WHAT IS REQUIRED -
Repeat the whole listing exactly, leaving nothing out.
*** DATA UNDER STUDY Section Begins ***
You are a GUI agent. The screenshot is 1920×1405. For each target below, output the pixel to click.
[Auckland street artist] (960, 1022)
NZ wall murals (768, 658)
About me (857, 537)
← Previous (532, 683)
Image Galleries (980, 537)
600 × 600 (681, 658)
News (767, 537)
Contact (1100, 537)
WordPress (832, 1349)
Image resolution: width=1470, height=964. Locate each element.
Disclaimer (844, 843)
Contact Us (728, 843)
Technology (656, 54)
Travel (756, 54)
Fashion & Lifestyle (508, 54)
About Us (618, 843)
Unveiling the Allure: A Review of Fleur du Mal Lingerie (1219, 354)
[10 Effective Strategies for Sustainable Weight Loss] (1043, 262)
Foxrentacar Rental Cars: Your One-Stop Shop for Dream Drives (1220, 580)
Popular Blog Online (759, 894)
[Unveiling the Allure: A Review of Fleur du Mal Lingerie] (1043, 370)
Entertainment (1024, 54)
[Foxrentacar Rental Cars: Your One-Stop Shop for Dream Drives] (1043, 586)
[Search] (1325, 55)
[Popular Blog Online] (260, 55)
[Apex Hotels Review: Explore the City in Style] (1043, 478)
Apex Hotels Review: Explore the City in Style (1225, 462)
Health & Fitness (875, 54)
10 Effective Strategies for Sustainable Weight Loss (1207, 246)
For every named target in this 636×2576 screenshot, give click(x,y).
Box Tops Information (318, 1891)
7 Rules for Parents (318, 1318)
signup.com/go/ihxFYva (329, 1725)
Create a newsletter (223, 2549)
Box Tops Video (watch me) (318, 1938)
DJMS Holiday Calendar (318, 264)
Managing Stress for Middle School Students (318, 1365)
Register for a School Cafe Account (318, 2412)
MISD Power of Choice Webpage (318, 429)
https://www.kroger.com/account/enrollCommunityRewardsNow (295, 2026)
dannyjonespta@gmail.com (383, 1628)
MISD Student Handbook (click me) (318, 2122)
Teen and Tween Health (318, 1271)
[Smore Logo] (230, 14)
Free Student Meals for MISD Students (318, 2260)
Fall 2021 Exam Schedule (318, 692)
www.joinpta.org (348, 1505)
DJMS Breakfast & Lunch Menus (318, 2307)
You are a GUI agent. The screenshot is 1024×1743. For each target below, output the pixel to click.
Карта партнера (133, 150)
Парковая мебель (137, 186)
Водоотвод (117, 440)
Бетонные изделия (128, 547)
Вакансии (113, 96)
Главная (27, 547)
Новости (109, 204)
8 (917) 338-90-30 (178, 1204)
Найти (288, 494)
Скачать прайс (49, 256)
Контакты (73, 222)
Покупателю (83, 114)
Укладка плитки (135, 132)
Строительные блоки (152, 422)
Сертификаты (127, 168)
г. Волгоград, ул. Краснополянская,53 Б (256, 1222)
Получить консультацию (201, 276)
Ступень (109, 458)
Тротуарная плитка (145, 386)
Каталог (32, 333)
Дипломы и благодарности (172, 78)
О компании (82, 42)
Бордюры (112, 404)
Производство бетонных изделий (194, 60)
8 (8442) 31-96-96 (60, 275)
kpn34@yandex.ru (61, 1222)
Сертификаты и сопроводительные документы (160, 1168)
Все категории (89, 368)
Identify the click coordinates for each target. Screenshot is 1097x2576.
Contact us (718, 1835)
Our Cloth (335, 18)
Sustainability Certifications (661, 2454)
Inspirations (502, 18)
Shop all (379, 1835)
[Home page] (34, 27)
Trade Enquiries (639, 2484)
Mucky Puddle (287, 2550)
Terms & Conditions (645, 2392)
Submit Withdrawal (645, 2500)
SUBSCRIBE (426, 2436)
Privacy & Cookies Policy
*** DATA UNDER STUDY Section Ends ***
EXERCISE OUTPUT -
You are a GUI agent. The screenshot is 1920×1405. For each target below, output the pixel to click.
[Auckland street artist] (960, 1022)
NZ wall murals (768, 658)
About me (857, 537)
← Previous (532, 683)
Image Galleries (980, 537)
600 × 600 (681, 658)
News (767, 537)
Contact (1100, 537)
WordPress (832, 1349)
Image resolution: width=1470, height=964. Locate each element.
Disclaimer (844, 843)
Contact Us (728, 843)
Technology (656, 54)
Travel (756, 54)
Fashion & Lifestyle (508, 54)
About Us (618, 843)
Unveiling the Allure: A Review of Fleur du Mal Lingerie (1219, 354)
[10 Effective Strategies for Sustainable Weight Loss] (1043, 262)
Foxrentacar Rental Cars: Your One-Stop Shop for Dream Drives (1220, 580)
Popular Blog Online (759, 894)
[Unveiling the Allure: A Review of Fleur du Mal Lingerie] (1043, 370)
Entertainment (1024, 54)
[Foxrentacar Rental Cars: Your One-Stop Shop for Dream Drives] (1043, 586)
[Search] (1325, 55)
[Popular Blog Online] (260, 55)
[Apex Hotels Review: Explore the City in Style] (1043, 478)
Apex Hotels Review: Explore the City in Style (1225, 462)
Health & Fitness (875, 54)
10 Effective Strategies for Sustainable Weight Loss (1207, 246)
For every named target in this 636×2576 screenshot, give click(x,y).
Box Tops Information (318, 1891)
7 Rules for Parents (318, 1318)
signup.com/go/ihxFYva (329, 1725)
Create a newsletter (223, 2549)
Box Tops Video (watch me) (318, 1938)
DJMS Holiday Calendar (318, 264)
Managing Stress for Middle School Students (318, 1365)
Register for a School Cafe Account (318, 2412)
MISD Power of Choice Webpage (318, 429)
https://www.kroger.com/account/enrollCommunityRewardsNow (295, 2026)
dannyjonespta@gmail.com (383, 1628)
MISD Student Handbook (click me) (318, 2122)
Teen and Tween Health (318, 1271)
[Smore Logo] (230, 14)
Free Student Meals for MISD Students (318, 2260)
Fall 2021 Exam Schedule (318, 692)
www.joinpta.org (348, 1505)
DJMS Breakfast & Lunch Menus (318, 2307)
You are a GUI agent. The screenshot is 1024×1743. For each target below, output the pixel to click.
Карта партнера (133, 150)
Парковая мебель (137, 186)
Водоотвод (117, 440)
Бетонные изделия (128, 547)
Вакансии (113, 96)
Главная (27, 547)
Новости (109, 204)
8 (917) 338-90-30 (178, 1204)
Найти (288, 494)
Скачать прайс (49, 256)
Контакты (73, 222)
Покупателю (83, 114)
Укладка плитки (135, 132)
Строительные блоки (152, 422)
Сертификаты (127, 168)
г. Волгоград, ул. Краснополянская,53 Б (256, 1222)
Получить консультацию (201, 276)
Ступень (109, 458)
Тротуарная плитка (145, 386)
Каталог (32, 333)
Дипломы и благодарности (172, 78)
О компании (82, 42)
Бордюры (112, 404)
Производство бетонных изделий (194, 60)
8 (8442) 31-96-96 (60, 275)
kpn34@yandex.ru (61, 1222)
Сертификаты и сопроводительные документы (160, 1168)
Все категории (89, 368)
Identify the click coordinates for each target. Screenshot is 1097x2576.
Contact us (718, 1835)
Our Cloth (335, 18)
Sustainability Certifications (661, 2454)
Inspirations (502, 18)
Shop all (379, 1835)
[Home page] (34, 27)
Trade Enquiries (639, 2484)
Mucky Puddle (287, 2550)
Terms & Conditions (645, 2392)
Submit Withdrawal (645, 2500)
SUBSCRIBE (426, 2436)
Privacy & Cookies Policy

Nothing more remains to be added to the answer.